The investment arm of Nokia, Nokia Growth Partners, is giving Scandinavian service provider Voddler US$8 million to help it tweak its patented video-streaming technology specifically to deliver video on a range of devices, including handhelds, IP-based televisions and set-top boxes. Barely a minute later, HTC made a similar strategic investment of its own, buying London-based Saffron Digital – already an HTC partner – for about £30 million ($48 million). Saffron provides a variety of content-on-demand delivery services that are integrated into handsets; the company has a core focus in optimizing mobile video for both the iPhone and Android smartphone platforms.

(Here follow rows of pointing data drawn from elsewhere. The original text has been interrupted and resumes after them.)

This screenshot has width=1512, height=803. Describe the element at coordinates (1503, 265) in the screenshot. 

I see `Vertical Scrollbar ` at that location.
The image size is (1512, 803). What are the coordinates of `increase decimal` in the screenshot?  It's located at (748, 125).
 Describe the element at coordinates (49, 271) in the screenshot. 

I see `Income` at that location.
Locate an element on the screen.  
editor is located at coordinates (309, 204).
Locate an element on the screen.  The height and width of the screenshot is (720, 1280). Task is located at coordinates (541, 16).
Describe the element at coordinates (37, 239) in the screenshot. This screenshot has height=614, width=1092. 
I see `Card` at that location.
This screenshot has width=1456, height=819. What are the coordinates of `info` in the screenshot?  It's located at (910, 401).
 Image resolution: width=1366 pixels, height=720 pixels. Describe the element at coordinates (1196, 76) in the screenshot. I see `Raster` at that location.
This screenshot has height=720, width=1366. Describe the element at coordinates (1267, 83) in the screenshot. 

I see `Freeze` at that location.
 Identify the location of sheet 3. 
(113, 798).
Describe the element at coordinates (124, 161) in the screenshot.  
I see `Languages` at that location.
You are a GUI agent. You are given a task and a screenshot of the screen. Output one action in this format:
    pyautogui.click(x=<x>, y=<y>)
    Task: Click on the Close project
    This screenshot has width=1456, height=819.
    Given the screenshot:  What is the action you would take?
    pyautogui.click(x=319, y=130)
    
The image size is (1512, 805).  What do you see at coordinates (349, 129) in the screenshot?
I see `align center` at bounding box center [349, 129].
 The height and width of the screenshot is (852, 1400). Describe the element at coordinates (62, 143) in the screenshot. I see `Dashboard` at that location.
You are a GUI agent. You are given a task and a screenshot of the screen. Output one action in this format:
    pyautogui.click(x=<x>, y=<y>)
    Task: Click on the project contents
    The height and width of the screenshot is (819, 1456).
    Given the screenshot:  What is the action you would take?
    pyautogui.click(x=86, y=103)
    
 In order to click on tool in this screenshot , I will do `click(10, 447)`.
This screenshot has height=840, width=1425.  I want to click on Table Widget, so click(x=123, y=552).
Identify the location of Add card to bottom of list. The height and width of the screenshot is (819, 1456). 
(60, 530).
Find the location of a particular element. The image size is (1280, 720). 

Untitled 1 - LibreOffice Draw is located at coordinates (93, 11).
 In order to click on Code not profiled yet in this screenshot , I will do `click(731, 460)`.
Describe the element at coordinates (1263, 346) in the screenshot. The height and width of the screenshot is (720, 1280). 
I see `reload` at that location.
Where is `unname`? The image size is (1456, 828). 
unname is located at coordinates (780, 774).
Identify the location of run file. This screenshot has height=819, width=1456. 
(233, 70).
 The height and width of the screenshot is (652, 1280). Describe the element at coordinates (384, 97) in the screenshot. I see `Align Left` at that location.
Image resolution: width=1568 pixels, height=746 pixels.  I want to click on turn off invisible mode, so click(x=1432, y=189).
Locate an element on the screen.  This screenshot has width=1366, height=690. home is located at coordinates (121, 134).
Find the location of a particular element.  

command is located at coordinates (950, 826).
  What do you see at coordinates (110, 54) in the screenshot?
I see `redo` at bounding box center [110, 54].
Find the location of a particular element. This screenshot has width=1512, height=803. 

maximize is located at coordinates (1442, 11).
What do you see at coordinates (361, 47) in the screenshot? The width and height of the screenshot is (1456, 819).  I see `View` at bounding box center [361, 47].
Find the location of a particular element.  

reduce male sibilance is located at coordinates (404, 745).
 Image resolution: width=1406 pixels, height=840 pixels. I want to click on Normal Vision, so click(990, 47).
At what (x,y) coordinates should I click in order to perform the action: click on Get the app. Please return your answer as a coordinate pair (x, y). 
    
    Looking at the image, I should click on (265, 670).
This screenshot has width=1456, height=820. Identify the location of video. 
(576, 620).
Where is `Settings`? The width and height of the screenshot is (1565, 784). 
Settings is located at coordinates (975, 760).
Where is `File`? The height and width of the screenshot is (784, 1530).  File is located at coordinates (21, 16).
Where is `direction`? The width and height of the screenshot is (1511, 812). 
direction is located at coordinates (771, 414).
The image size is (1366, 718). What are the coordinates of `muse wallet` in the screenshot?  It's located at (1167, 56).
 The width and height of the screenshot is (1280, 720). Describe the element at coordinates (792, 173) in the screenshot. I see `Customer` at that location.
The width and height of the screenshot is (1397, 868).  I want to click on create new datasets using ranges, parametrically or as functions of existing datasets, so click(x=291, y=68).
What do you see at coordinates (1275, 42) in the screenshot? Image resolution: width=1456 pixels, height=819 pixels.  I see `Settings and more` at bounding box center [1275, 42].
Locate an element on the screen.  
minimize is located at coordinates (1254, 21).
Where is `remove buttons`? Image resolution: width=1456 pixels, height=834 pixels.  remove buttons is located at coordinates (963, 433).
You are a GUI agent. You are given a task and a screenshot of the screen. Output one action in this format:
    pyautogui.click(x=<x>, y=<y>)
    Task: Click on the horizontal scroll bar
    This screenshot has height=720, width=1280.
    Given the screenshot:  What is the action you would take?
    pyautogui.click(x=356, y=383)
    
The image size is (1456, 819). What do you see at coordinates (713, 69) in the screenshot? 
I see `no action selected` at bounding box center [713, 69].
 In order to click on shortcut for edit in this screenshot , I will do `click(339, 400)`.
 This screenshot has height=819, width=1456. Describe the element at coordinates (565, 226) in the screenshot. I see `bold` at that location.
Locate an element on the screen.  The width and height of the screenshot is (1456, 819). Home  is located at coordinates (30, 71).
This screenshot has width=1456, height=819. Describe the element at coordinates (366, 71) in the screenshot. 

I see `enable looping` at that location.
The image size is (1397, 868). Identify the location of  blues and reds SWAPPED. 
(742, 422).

Once again these moves point to the direction the mobile world is heading: a place where people’s consumption of video is no longer limited to a static device that sits in the corner of their living room, where the mobile devices they carry will become their own mini on-demand televisions.
The evolution to mobile video is still in its early stages, but experts say it will grow quickly, even before 4G networks – which will help improve video quality and reduce latency – are ubiquitous around the globe. Securing a way to improve video quality with more bandwidth – courtesy of Wi-Fi networks – and content-delivery optimization technology are two ways stakeholders can prepare to offer the best video services once demand increases.
Now the question is: Where will we see them investing next to prepare for the mobile video revolution?
I’m going to take an educated guess here and say network-optimization technology that mobile operators install on the back end to improve video quality through intelligent provisioning may be the next wave of investment. Or perhaps it will be intelligent offloading capability on the device end of the delivery chain. In this scenario, a mobile device will identify and know when to use a local Wi-Fi network to deliver video to improve its quality without any user interaction or even notifying the user that it’s doing so.
It’s up in the air (literally?) where mobile stakeholders will see fit to invest next to make mobile video a better experience for end users. But to be sure, it’s those users who will eventually reap the benefits of these strategic moves.